--- Source ---
Is This What the Country Is Coming To?

Are We Going To Be Seeing More Cases Like This?

Each morning we rise to find another ugly headline, or another news report complete with video about a demonstration, a shooting, a death…. For so long we’ve kept silent about the symbols we see around us (i.e. the Confederate flag, the stained glass panels) that are humiliating and degrading to the history of black people, but now when we are fed up and can’t be silent any more, suddenly we are not black men and women who are trying to make a way for themselves, we are suddenly ‘hate-filled’, ‘violent thugs’ who are trying to ‘divide this country’.
Mr. Menafee committed a crime, but why did he do it? Perhaps he got tired of coming to work every day and seeing depictions of black slaves carrying baskets full of cotton for the ‘massa’. Some will say he should have just quit, and you’re right, but have you never suddenly become completely fed up with something which for years you had just shrugged off? I’m sure that everything that has been going on in this country in recent times helped to make the already bad feelings he worse. Not that that’s an excuse, nothing can excuse what he did, but what I’m wondering if we’re going to see more and more of this type of act, as more people become fed up and act out….


Black Yale Employee Arrested, Loses Job After Smashing Stained Glass Panel Depicting Slaves Carrying Cotton 

Corey Menafee, who works as a dishwasher, said that he was tired of looking at the “racist, very degrading” image depicted in a panel in Yale's Calhoun residential college dining hall.
An employee at Yale University is out of a job and now has an arrest record after smashing a stained glass panel in the university’s Calhoun residential college dining hall that depicted slaves carrying cotton, the New Haven Independent reports.   
Panel of slaves carrying cotton
Corey Menafee said that he was tired of looking at the “racist, very degrading” panel and decided to take a broomstick and knock the panel to the floor.

--- Data section ---
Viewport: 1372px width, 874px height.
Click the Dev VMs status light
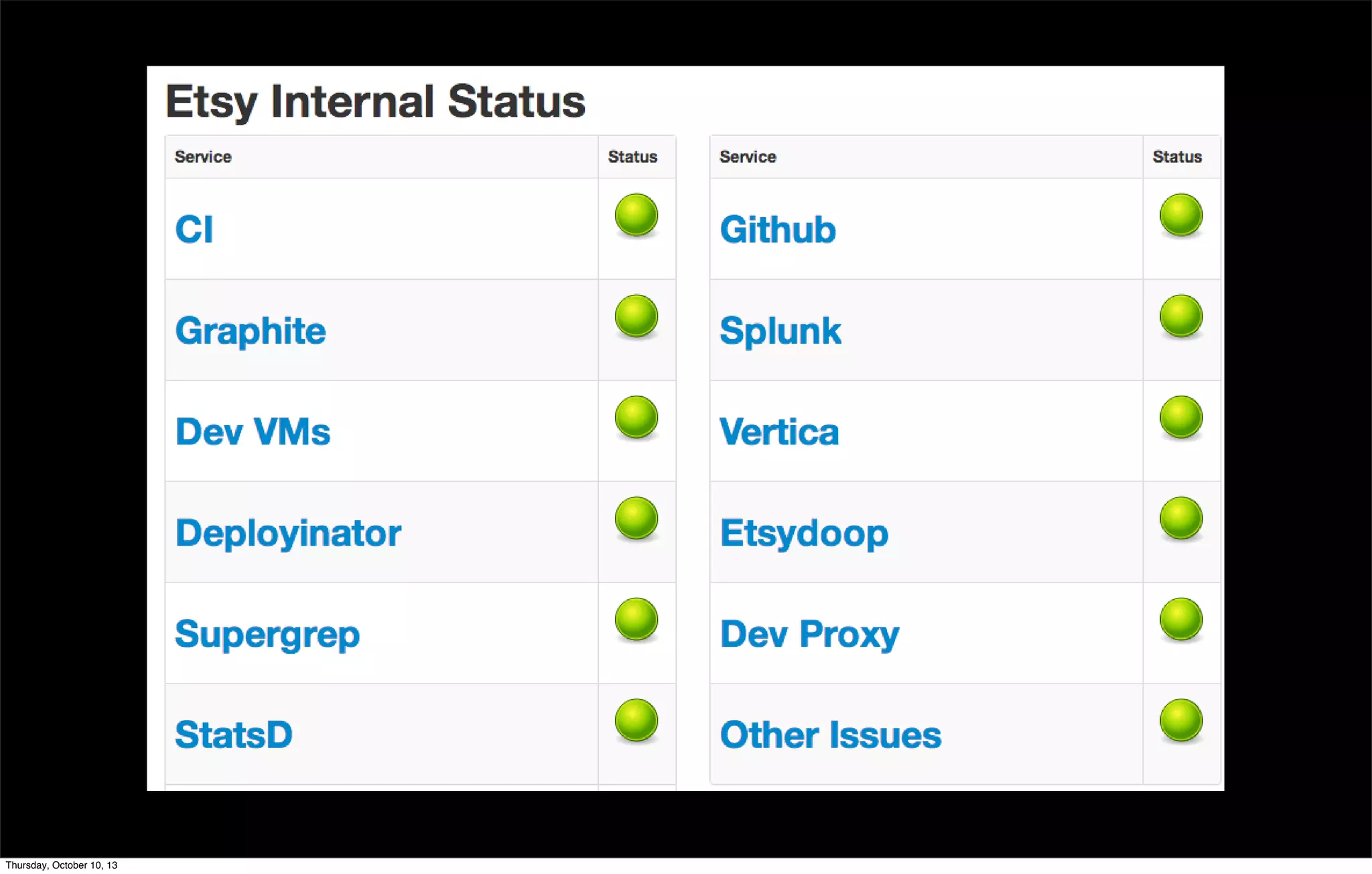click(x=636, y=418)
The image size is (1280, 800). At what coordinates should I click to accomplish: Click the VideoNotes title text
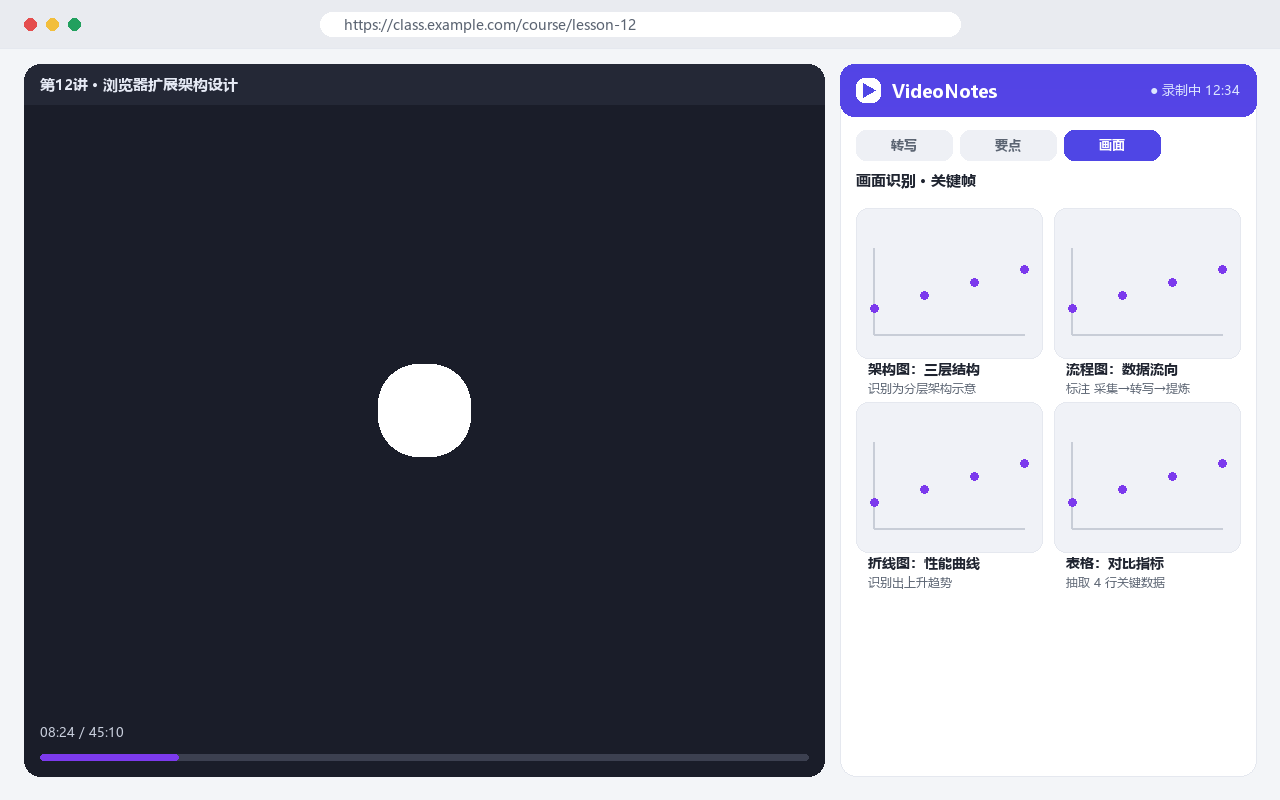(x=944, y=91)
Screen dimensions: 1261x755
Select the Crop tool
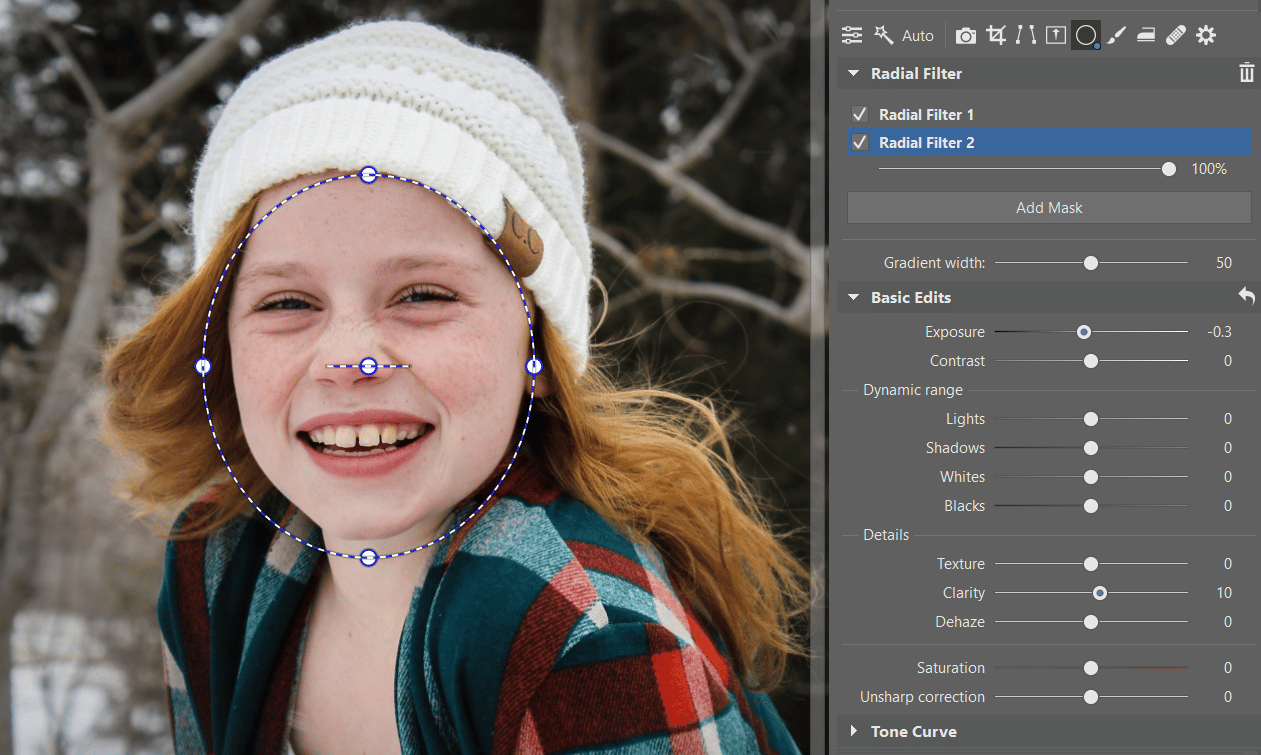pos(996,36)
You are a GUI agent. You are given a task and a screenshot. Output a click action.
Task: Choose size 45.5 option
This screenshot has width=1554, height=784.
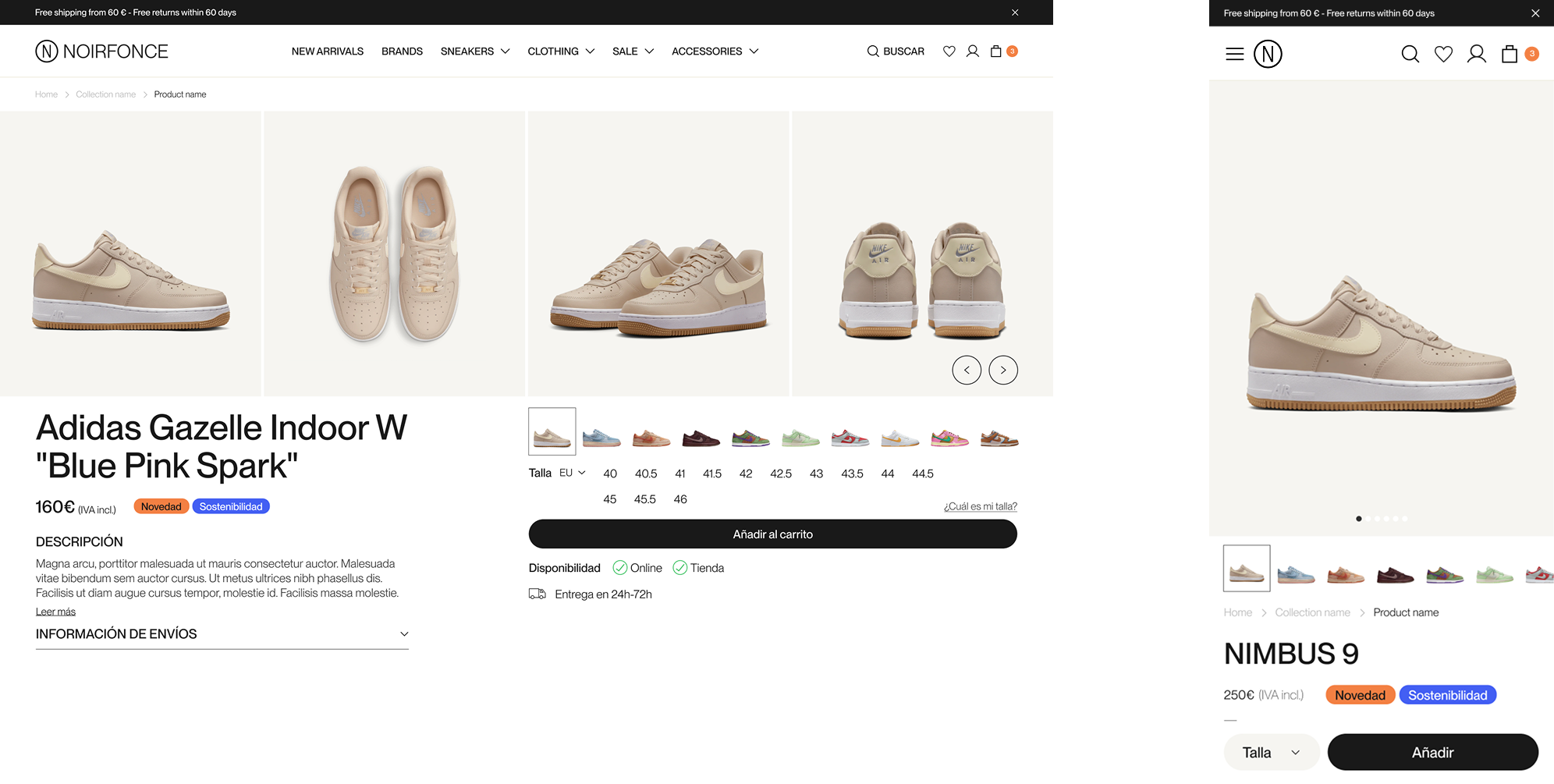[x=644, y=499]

--- Tasks to perform ---
**a)** In the piece about the Yale stained glass panel, what job does Corey Menafee hold?
**b)** Rewrite the part of the piece about the Yale stained glass panel that opens with the words containing "Panel of slaves" and closes with "to the floor.", putting "mop handle" in place of "broomstick".
**c)** Continue the piece about the Yale stained glass panel from its last sentence.

--- Answers for the exercise ---
**a)** He works as a dishwasher.

**b)**
Panel of slaves carrying cotton
Corey Menafee said that he was tired of looking at the “racist, very degrading” panel and decided to take a mop handle and knock the panel to the floor.

**c)**
Menafee, 38, was arrested and now faces a felony charge.
According to the Independent, Menafee’s actions are the latest element in a debate over the display of racially charged symbols around the undergraduate housing structure, which was named after slavery advocate and former U.S. Vice President John Calhoun.
Last summer, there was a petition demanding a change in the name of the residential college. The petition has since grown to include all the slavery-themed paintings, artifacts and stained glass tiles around Calhoun College.
“When I walked into this job, I wasn’t aware of none of that,” Menafee said. “And then you know, being there, you start hearing different things.
“I took a broomstick, and it was kind of high, and I climbed up and reached up and broke it,” he said. “It’s 2016; I shouldn’t have to come to work and see things like that.
“I just said, ‘That thing’s coming down today. I’m tired of it,’” he added. “I put myself in a position to do it, and did it.”
Menafee faces a second-degree misdemeanor charge of reckless endangerment and a first-degree felony charge of criminal mischief. He said he regretted his actions, which cost him a job that he loved.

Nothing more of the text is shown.